Dari riuh arena Pacu Kudo 2026 pada 28-29 Maret, tentu denyut ekonomi rakyat justru menemukan ruang bernapas. Lapak kuliner tradisional yang mengepul aroma rempah, kerajinan tangan berbalut sentuhan seni nagari, hingga ragam produk kreatif lokal menjelma magnet baru bagi ribuan pengunjung.

Tradisi yang dahulu dipandang sebatas perayaan adat itu, kini berubah menjadi mesin penggerak ekonomi kreatif. Membuka jalan harapan bagi pelaku UMKM yang menggantungkan masa depan pada denyut keramaian alek nagari.

Sebelum kuda-kuda berpacu memperebutkan gengsi, panggung budaya terlebih dahulu menyala. Alek Nagari selama seminggu, 24 – 27 Maret 2026 tersebut akan menjelma pesta rasa yang menghidupkan ba-kampuang ba-nagari dengan warna-warni kesenian tradisional.

Denting gandang tasa yang bertingkah, hentakan silek, gerak indang yang anggun dari anak muda, hingga seni hulu ambek tidak hanya memanjakan mata. Tetapi menuturkan filosofi hidup masyarakat Minangkabau yang menjunjung adat dan kebersamaan.

Di ruang itulah, tradisi bukan sekadar dipertontonkan, melainkan diwariskan dengan emosi yang mengikat generasi muda pada akar budayanya.

Momentum budaya ini juga memantik kerinduan dunsanak rantau untuk pulang kampuang. Pacu Kudo menjadi panggilan batin yang sulit ditolak, ia menghadirkan pertemuan haru antara keluarga, sahabat lama, dan kenangan masa kecil yang terpendam.

Arus pulang kampuang tidak hanya memperkuat ikatan sosial, tetapi juga memperluas promosi wisata daerah melalui cerita, dokumentasi, dan pengalaman autentik yang dibawa kembali ke berbagai penjuru negeri.

Menurut Bupati John Kenedy Azis, Pacu Kudo adalah simbol ketahanan budaya yang tidak boleh runtuh oleh zaman.

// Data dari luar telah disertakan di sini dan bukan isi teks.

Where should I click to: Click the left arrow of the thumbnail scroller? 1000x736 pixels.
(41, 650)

Ia menilai ketika tradisi mampu menumbuhkan kebanggaan kolektif, maka di situlah lahir fondasi kuat untuk membangun pariwisata berbasis kearifan lokal.

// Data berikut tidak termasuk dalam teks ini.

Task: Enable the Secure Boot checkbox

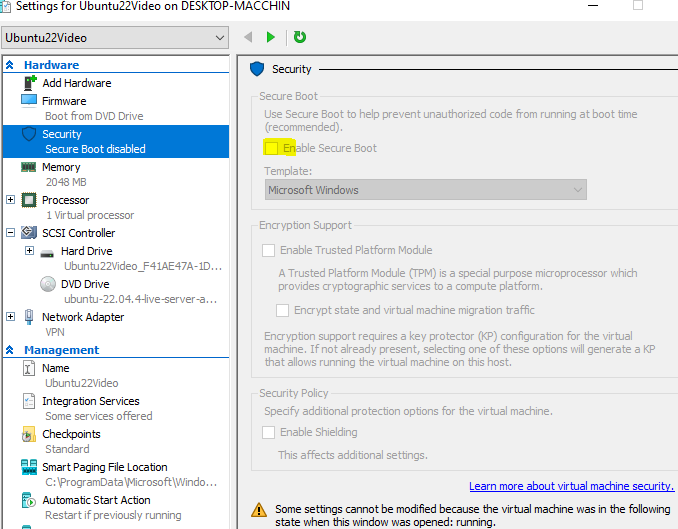Action: pos(270,148)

Menjaga tradisi, baginya, bukan romantisme masa lalu, melainkan strategi konkret menyiapkan masa depan daerah yang berdaya saing melalui identitas budaya.

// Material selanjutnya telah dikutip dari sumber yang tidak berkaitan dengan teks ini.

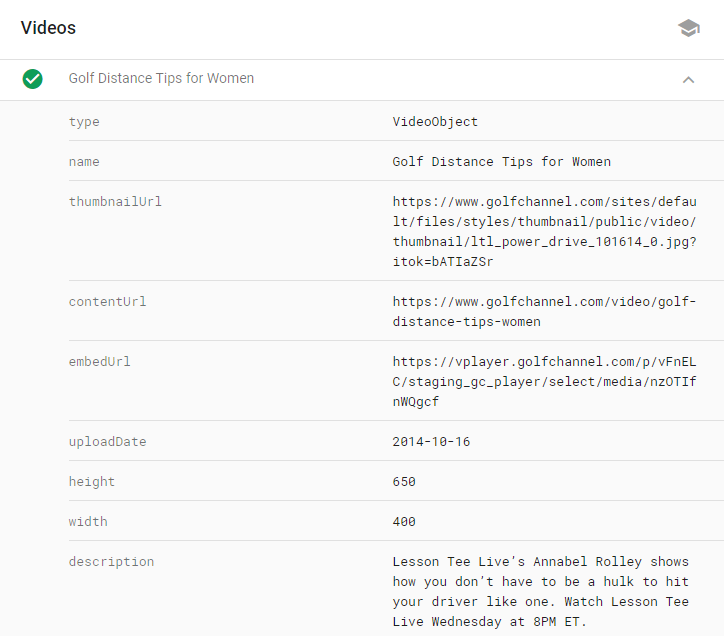Select the thumbnailUrl property label
724x636 pixels.
tap(115, 201)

Di arena pacuan Duku Banyak, Balah Aie Timur, masyarakat tidak hanya datang sebagai penonton. Mereka hadir sebagai bagian dari denyut budaya yang menyatu dalam kehidupan sosial.

Lantas, warga masyarakat bersama aparatur sipil negara turun menyatu dengan semangat gotong royong. Membenahi kawasan serta membersihkan lintasan, juga keterlibatan pelaku usaha, hingga dukungan pemerintah daerah menjadi bukti bahwa tradisi masih memiliki ruang hidup yang luas.

Di sanalah terlihat bahwa kebudayaan bukan sekadar cerita masa silam, tetapi energi sosial yang terus menghidupi masyarakat.

Lebih dari sekadar tradisi, “event ini diharapkan mampu mendorong pertumbuhan ekonomi masyarakat, memperkuat sektor pariwisata,” kata Kepala Disparpora Anton Wira Tanjung.

Pada akhirnya, Pacu Kudo 2026 akan menjelma simbol optimisme yang menampar anggapan bahwa tradisi akan kalah oleh modernitas.

Tiga keberhasilan seolah menyatu dalam satu perhelatan. Sukses mengangkat marwah budaya, sukses menggerakkan ekonomi kreatif rakyat, serta sukses mempromosikan wisata daerah ke panggung nasional.

Tradisi yang menolak padam itu kini tidak hanya menjaga warisan leluhur, tetapi juga menyalakan obor masa depan masyarakat.

Event “Pacu Kudo” bukan hanya warisan masa lalu, tetapi kekuatan masa depan untuk masyarakat sejahtera berkemajuan.(ssc).